The authors describe a 3 tiered processor structure for a software based router using a Pentium computer and a network processor (also from Intel). The aim is to show that using the tiered approach data and control packets can be routed at Gbs line rates while allowing for software based protocol extensibility.
The Intel network processor board comes with DRAM and SRAM caches as well as several MicroEngines and a StrongARM processor. The MicroEngines are programed using microcode and can perform very fast rudimentary instructions (dequeue, enqueue, copy, etc.). The MicroEngines can operate in parallel servicing input and output ports. The StrongARM processor is used to service exceptional packets, those that incur a route lookup miss or are control packets. The StrongARM process runs as a single process and is capable of forwarding even more “exceptional” packets across a PCI bus to the Pentium processor. The Pentium processor is used to perform compute intensive operations such as calculating shortest paths.
The main contributions are in the design of the 3 tiered architecture and the design of the protocol extensions interface.
The architecture defines a fast path and a mechanism for routing through a longer path (more compute intensive). Packets arrive at an input port where they are queued in a FIFO. The packets are then processed in parallel by the MicroEngines that perform classification on the type of packet. If the packet can be forwarded on by the MicroEngines, they perform whatever transformation is necessary and enqueue the packet in an output FIFO. If the packet requires further processing, it is put into RAM where the StrongARM processor will check for packets to process. The StrongARM processor may copy some or all of the packets onto the PCI bus for the Pentium processor to service. The Pentium can copy back transformed packets via the PCI bus. When the StrongARM has completed the processing (or received the completion from the Pentium processor), it is responsible for forwarding the packet to the appropriate output queue. MicroEngines also work in parallel to service copying from output FIFOs to the output ports. Contention for output ports is solved by using mutual exclusion (implemented using a passing token).

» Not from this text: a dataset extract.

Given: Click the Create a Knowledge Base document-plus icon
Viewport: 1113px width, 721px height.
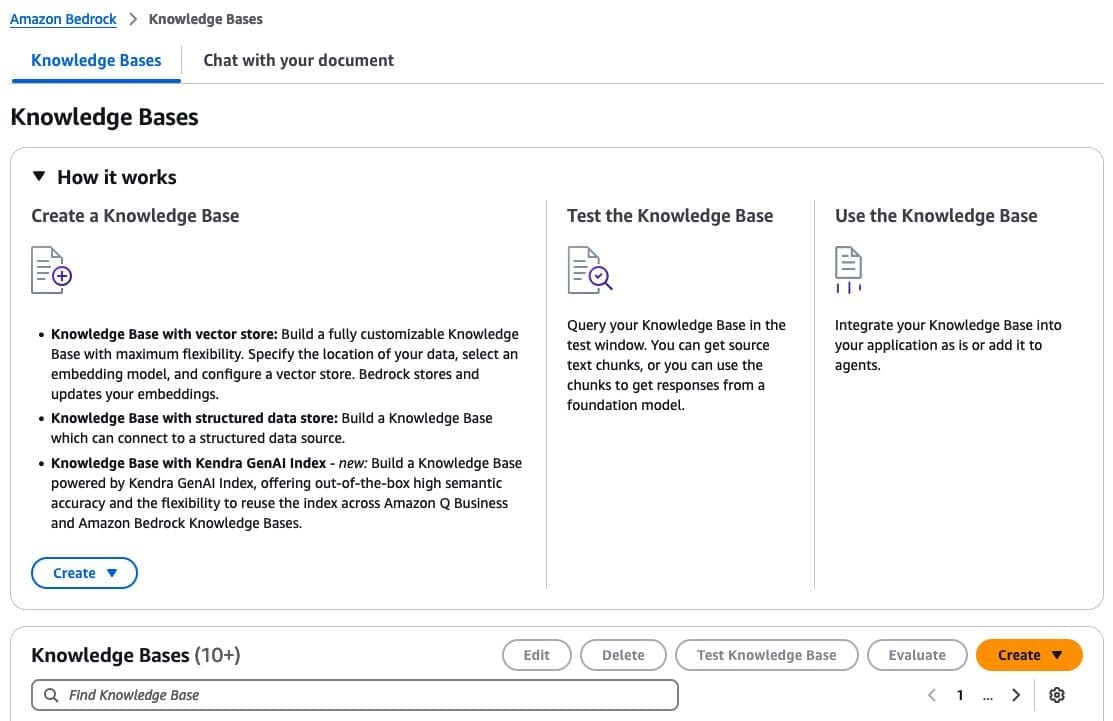Looking at the screenshot, I should tap(51, 269).
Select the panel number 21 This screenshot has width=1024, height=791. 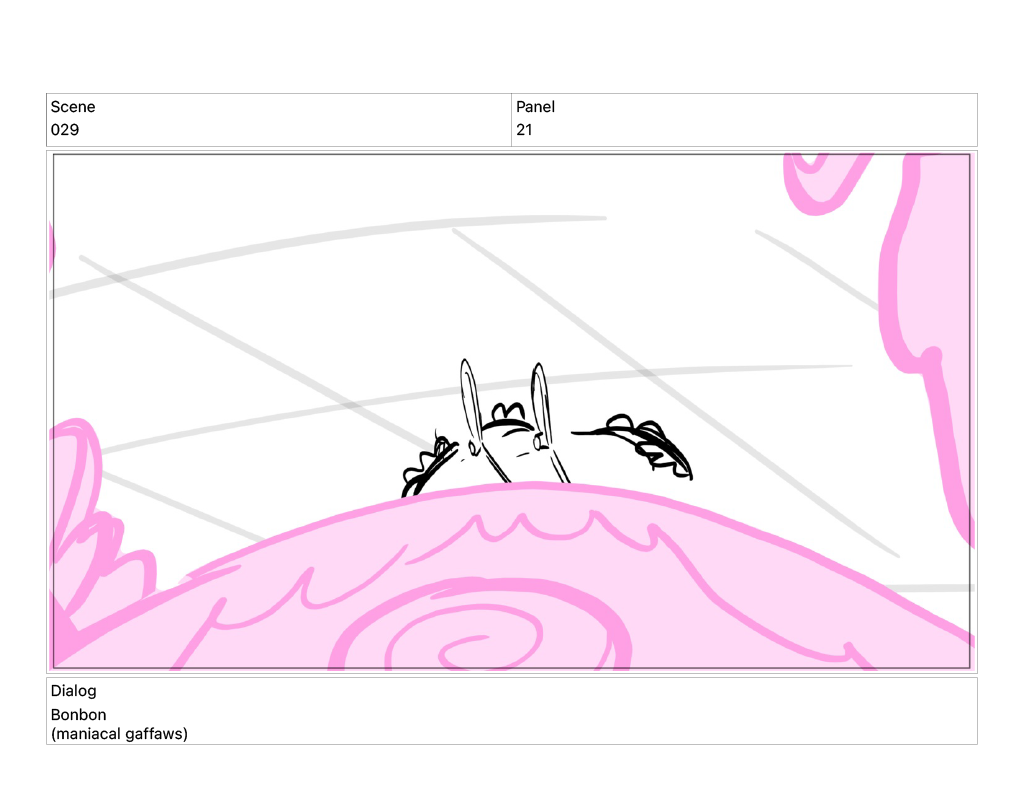(524, 130)
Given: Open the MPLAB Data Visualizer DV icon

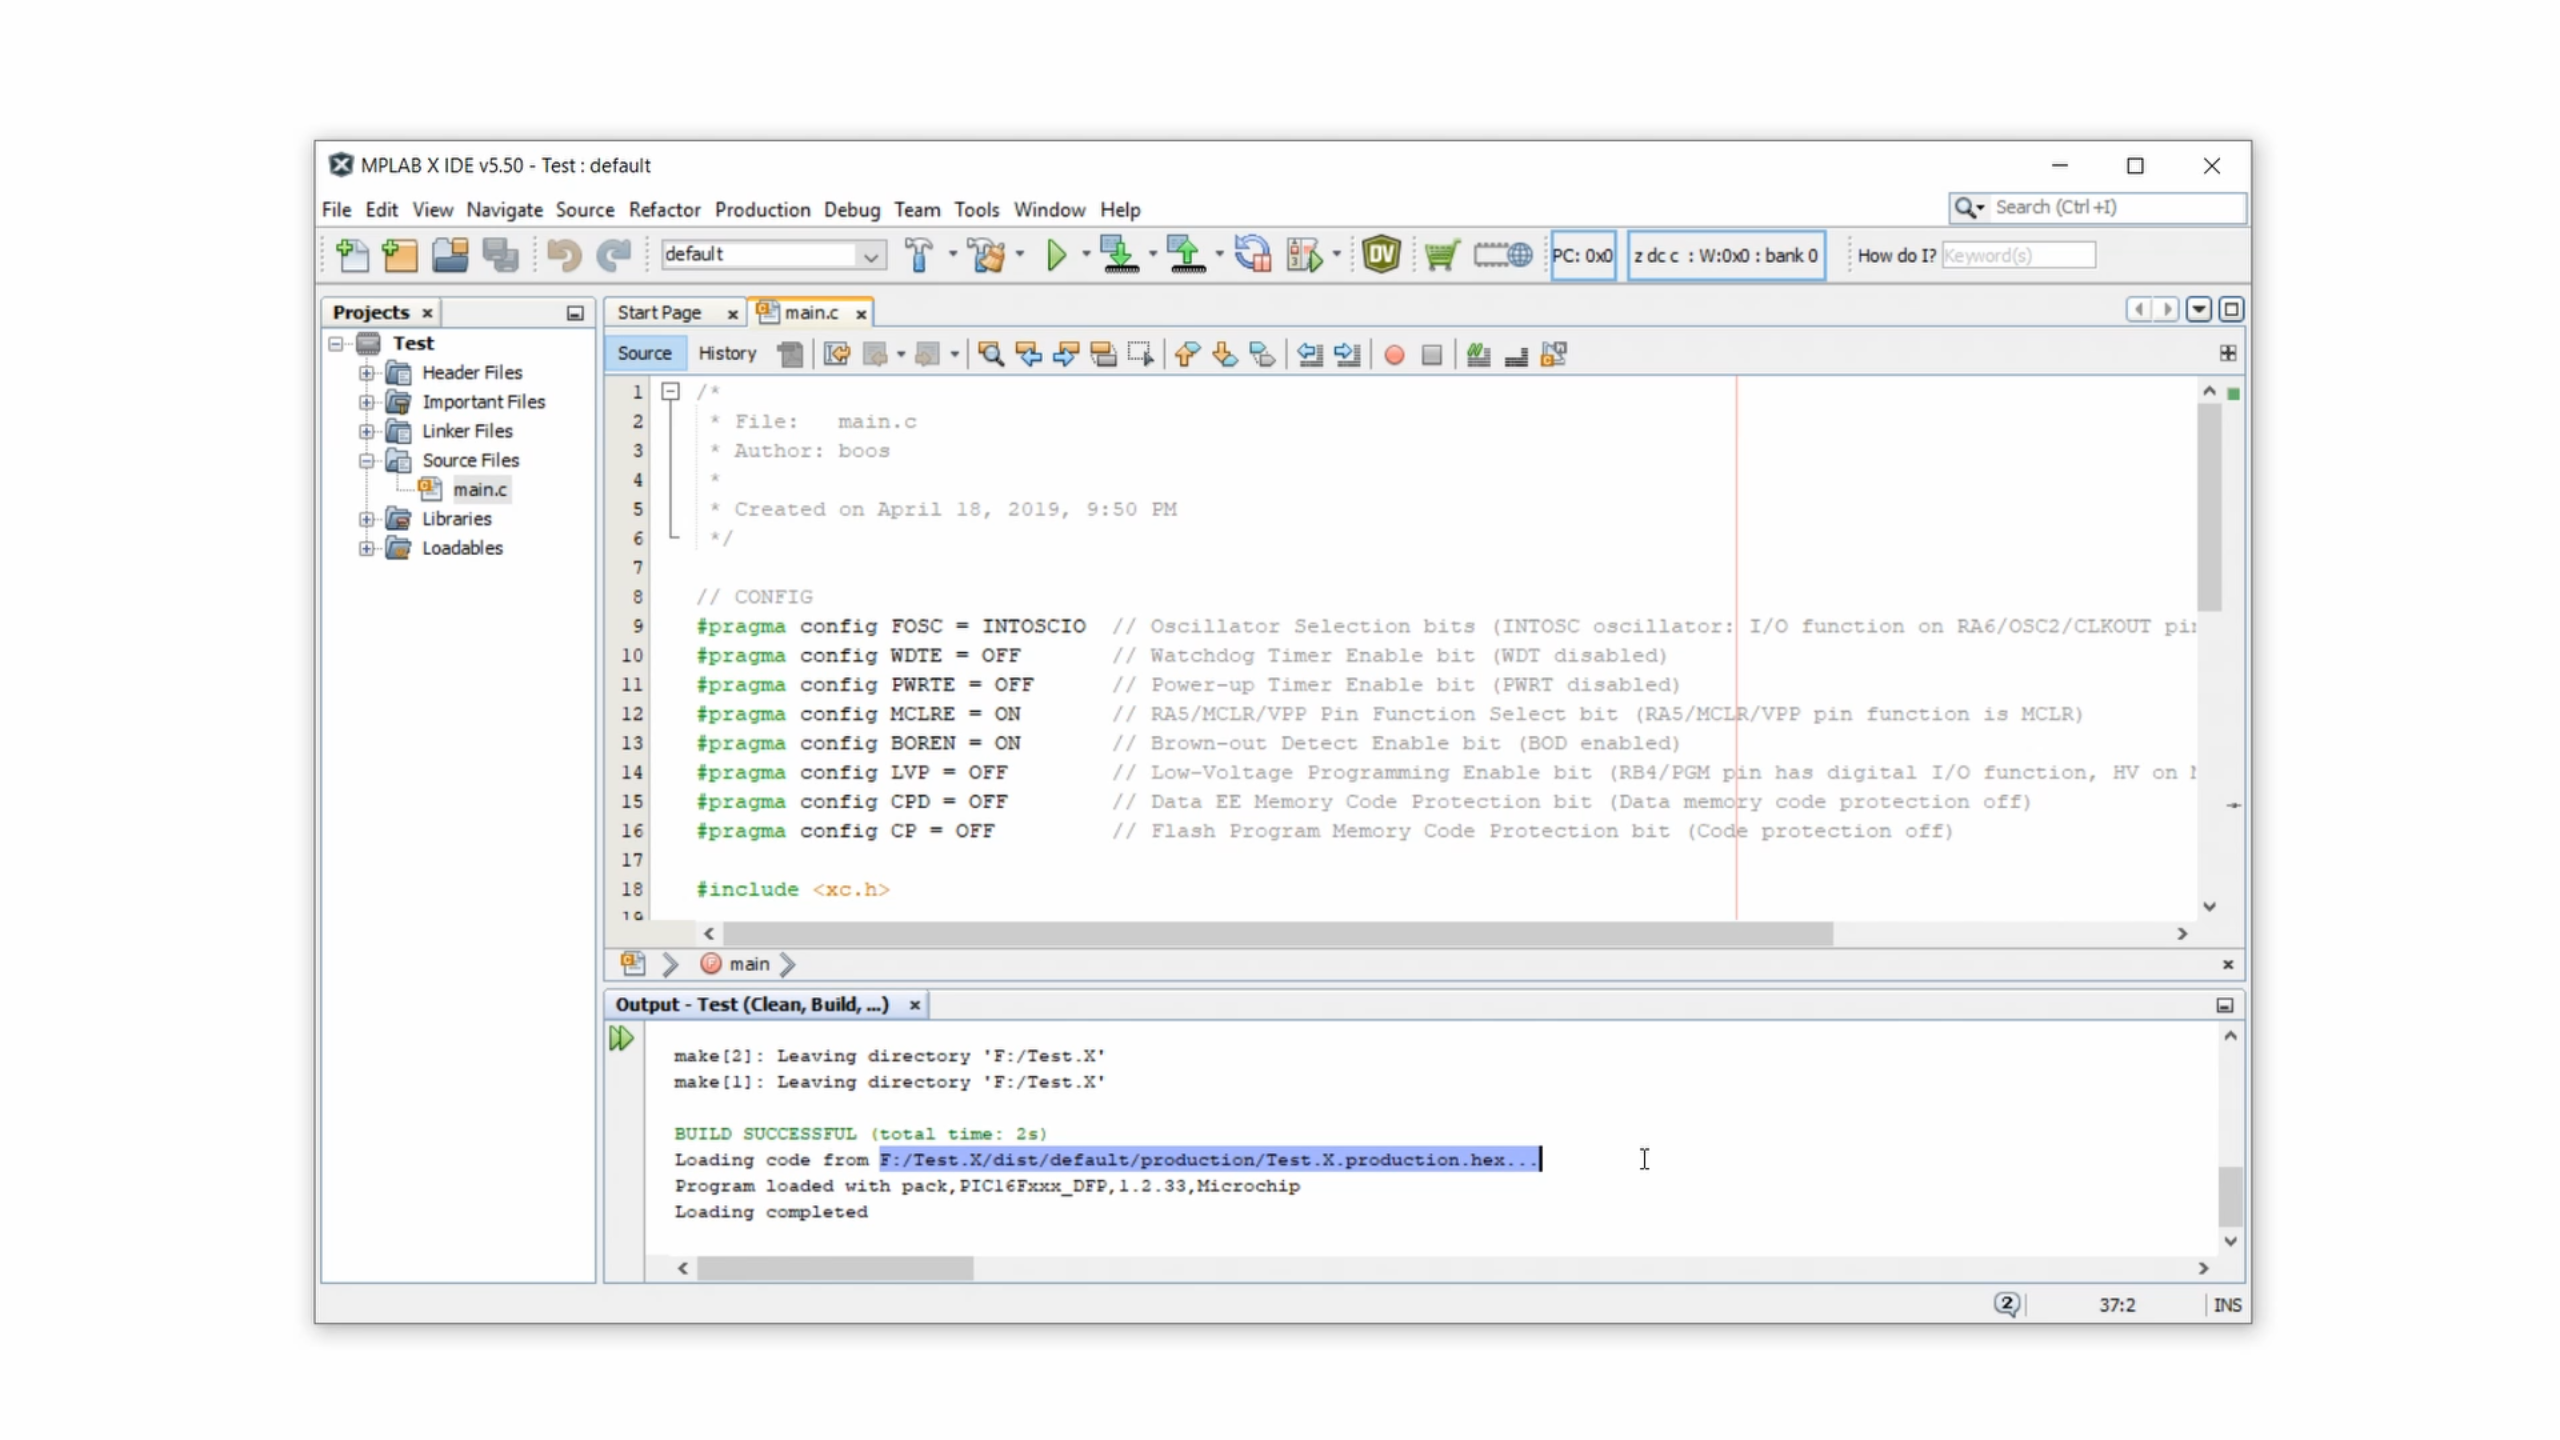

The second contribution involves the interface for which extensions can be installed. The Pentium processor can functions on the StrongARM processor that register/unregister custom fiilters. These filters are used by the StrongARM to identify and forward specialized packets (conforming to some new/extended protocol) up to the Pentium for processing.
The paper provides a very detailed description for building a network processor + general purpose processor based software router. The authors’ results are impressive as they report a processing line rate of 3.47 Mpps. What seems a bit unaddressed is what would actually happen if a new/extension protocol were implemented using this architecture. If that protocol required Pentium level processing for each packet, it seems as though the line rate would drop considerably. So from a practical perspective, one would not actually want to run their new protocol using this hardware (despite the fact that it could be run).
I’d very much like to see performance results of line rates for traffic using one of the extensions proposed in the paper. This paper does a great job of explaining how traditional traffic can be supported at high line rates but does not provide results from more complex protocols implemented using their design.